▸ REQUIRED WORK:
(a) In the blog post about turning 24, which magazine tweeted a picture of the writer's latte art?
(b) Substitute "hint" for "undercurrent" in the blog post about turning 24, starting at "May 17, 2012" and ending at "becoming that person.".

*** EXTRACT TO READ ***

See? This guy is sated by his morning joe, and thus doesn't want to eat Joe. It all works out.

But really, drink coffee because it's awesome. Drink it for all of the reasons I've spent thousands of words grasping for, for the taste, the culture, the people, the experience. If you want health advice, eat a goddamn vegetable.

May 17, 2012

24

So I wrote this one year ago, and it's a bit of a trip to go back and read it. It's odd, because I know that guy, and he even sounds a lot like me. But there is an undercurrent there, a suggestion that maybe, he is trying to convince someone of something. Maybe, he doesn't quite believe in what he's doing, so he needs to sell it. And that isn't me, not now.

This, then, is what it feels like to be 24. It's an age that's strikingly present. In the past, I worried about what I might become; in the future, perhaps I'll think back on what was. But for now? Well, now is all there is. 24 feels like the age were you go about being who you want to be, rather than becoming that person.

But I don't know. That implies a sense of false permanence, and probably, a lack of perspective. I'm not done growing, becoming, etc. Certainly, I hope I'm not. But there is a lack of anxiety about things, these days, a lack of the neurosis that filled my post from a year ago.

I am doing the things I want, better now than ever before. My latte art has improved to the point where Roast Magazine has tweeted a pic of my "bird in the cup", which flattered the hell out of me. Business is good, and I'd like to think that I've helped that become the case, since becoming "manager". (Which still sounds absurd to call myself. "Barista+paperwork" is a better title, I think.) And I'm wiping off counters much better, which pretty much accounts for my coffee bar related goals for my 23rd year on Earth.

*** SUPPLIED DATA ***

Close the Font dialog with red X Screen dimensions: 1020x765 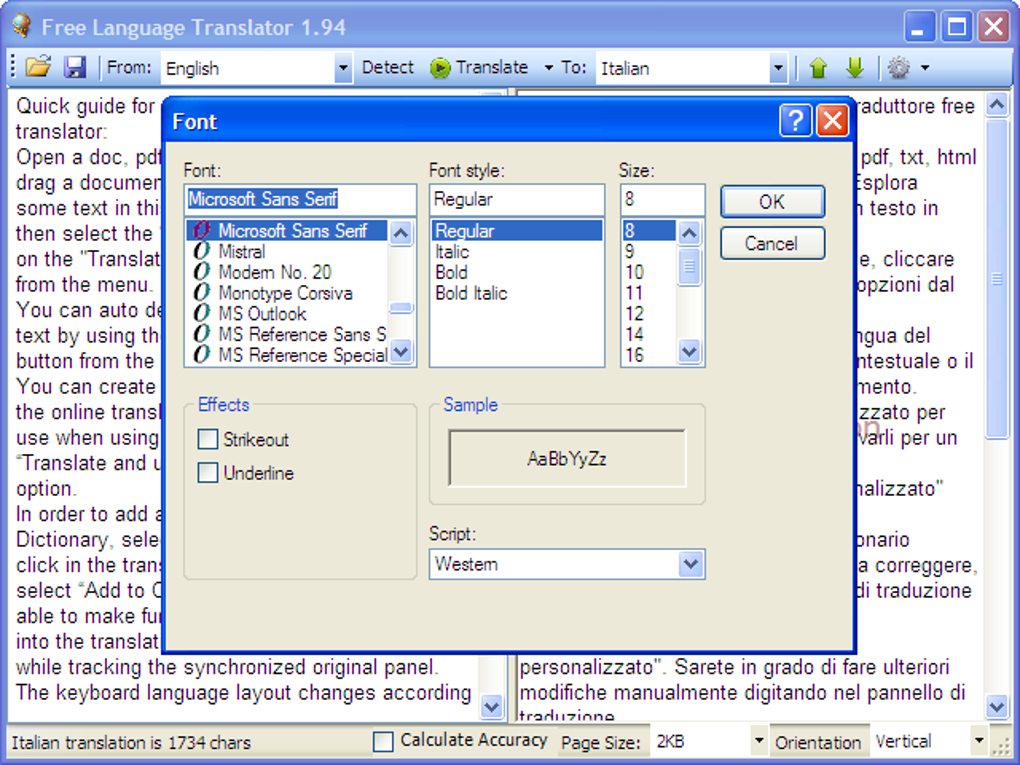click(832, 121)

***

▸ RESULTS BY TASK:
(a) Roast Magazine

(b)
May 17, 2012

24

So I wrote this one year ago, and it's a bit of a trip to go back and read it. It's odd, because I know that guy, and he even sounds a lot like me. But there is an hint there, a suggestion that maybe, he is trying to convince someone of something. Maybe, he doesn't quite believe in what he's doing, so he needs to sell it. And that isn't me, not now.

This, then, is what it feels like to be 24. It's an age that's strikingly present. In the past, I worried about what I might become; in the future, perhaps I'll think back on what was. But for now? Well, now is all there is. 24 feels like the age were you go about being who you want to be, rather than becoming that person.